The industry is gearing up for another battle over solar rates in that the state, one of the leading solar markets. The public utilities regulator there is considering the request of a small rural power company, UniSource Energy Services, to reduce net metering rates and add a series of charges for solar users.
The utility, a unit of Canada's Fortis Inc, said in a regulatory filing last year that residential usage per customer declined 4 percent between 2012 in 2014, in part because of the rise in solar installations.
How the Arizona Corporate Commission rules on UniSource's rate case is expected to signal how it will approach rate cases from five other state utilities seeking changes to how solar customers are compensated - including the state's largest utility, Arizona Public Service.
Net metering is also being reviewed in smaller venues, such as Maine and New Hampshire, and in traditionally solar-friendly markets such as Massachusetts and New York.
In some states with fledgling solar markets, officials have tended toward less generous net metering policies. Mississippi approved a plan last year that pays solar users below retail rates for their excess power. Maine is expected to introduce a bill this year calling for gradual rate reductions over time, said Sara Gideon, the Maine legislature's assistant majority leader.

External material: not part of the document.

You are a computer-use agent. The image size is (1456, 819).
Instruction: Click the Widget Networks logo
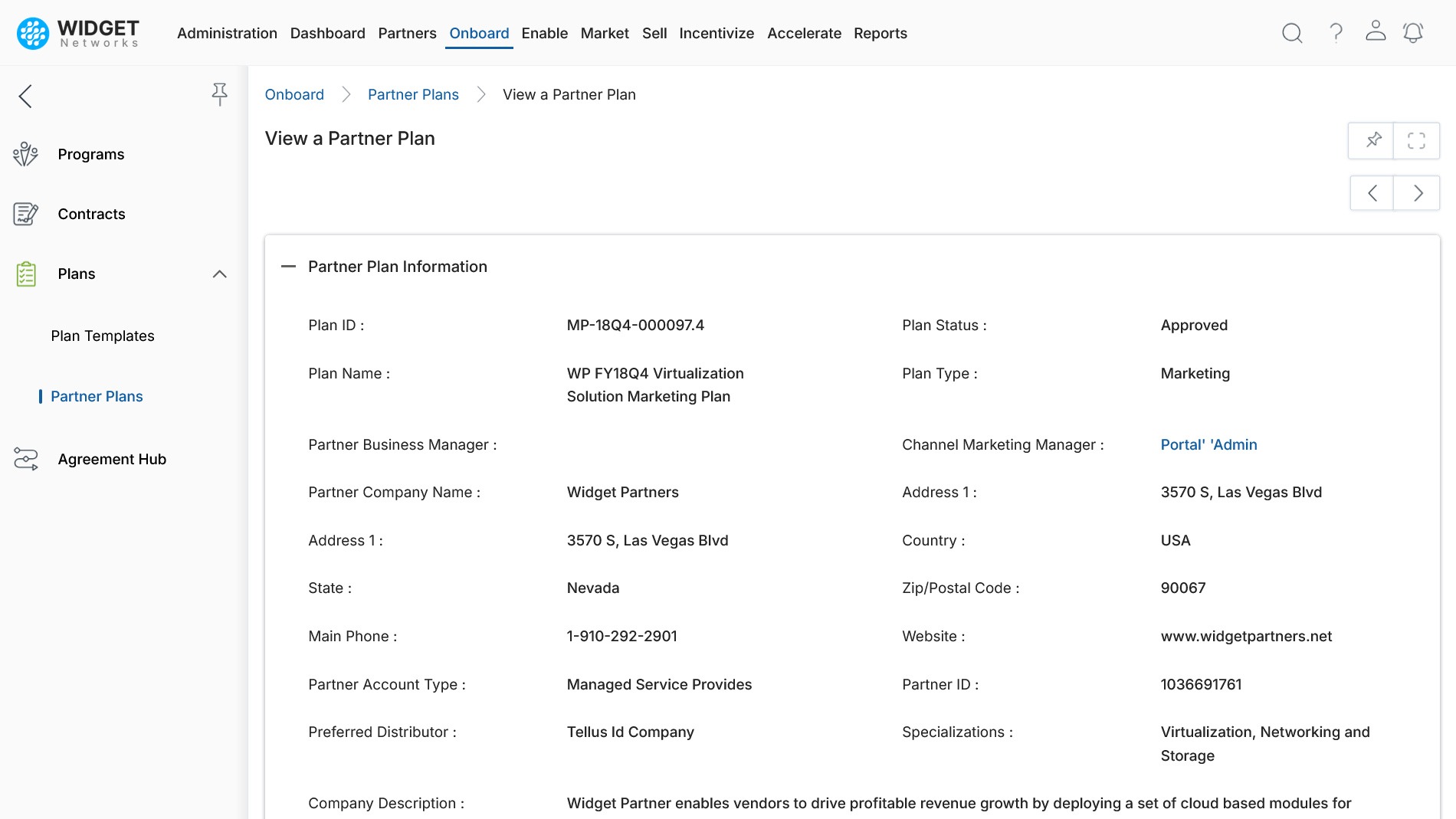pyautogui.click(x=78, y=33)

The Maine policy, she said, aims for fair rates while also giving solar users certainly over their costs for years to come.
The debate has already made waves in Hawaii - where 23 percent of households have solar, far more than any state. The high concentration raised concerns about grid reliability and questions of fairness for the 77 percent of households shouldering traditional power costs. As a result, the state last year cut net metering rates to half of retail value.
In California, about 3 percent of ratepayers have solar systems. The state's regulators in January preserved net metering in a narrow 3-to-2 vote but also added fees on solar users. The dissenters favored a less generous framework.
The narrow victory in such a pro-solar state was telling, according to a consultant to utility trade group Edison Electric Institute, which has vigorously opposed net metering.
"That tells you," said Ashley Brown, executive director of the Harvard Electricity Policy Group, "that the opinion is beginning to change."